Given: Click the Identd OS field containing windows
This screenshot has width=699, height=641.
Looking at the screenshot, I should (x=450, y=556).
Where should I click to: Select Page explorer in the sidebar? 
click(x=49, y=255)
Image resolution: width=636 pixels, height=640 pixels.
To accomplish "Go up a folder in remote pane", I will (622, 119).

═══

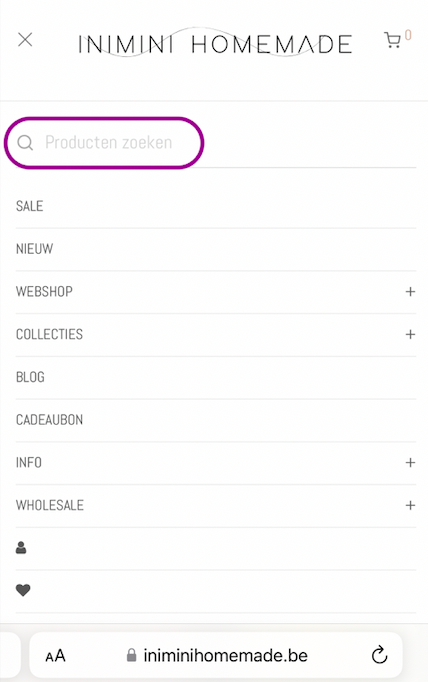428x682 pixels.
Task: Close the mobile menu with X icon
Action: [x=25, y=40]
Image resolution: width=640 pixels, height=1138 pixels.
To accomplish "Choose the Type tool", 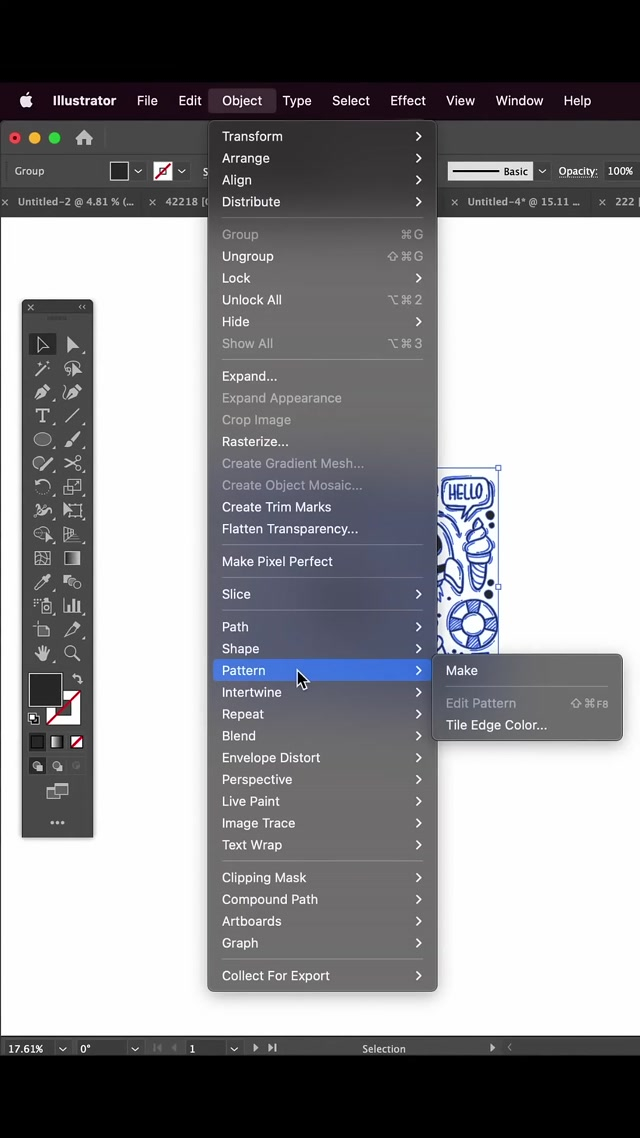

═══

▸ ASSIGNED TASK
If a line in the listing has "Image" in it, report that line.

▸ SOLUTION
Image resolution: width=636 pixels, height=640 pixels.
Image resolution: width=640 pixels, height=1138 pixels.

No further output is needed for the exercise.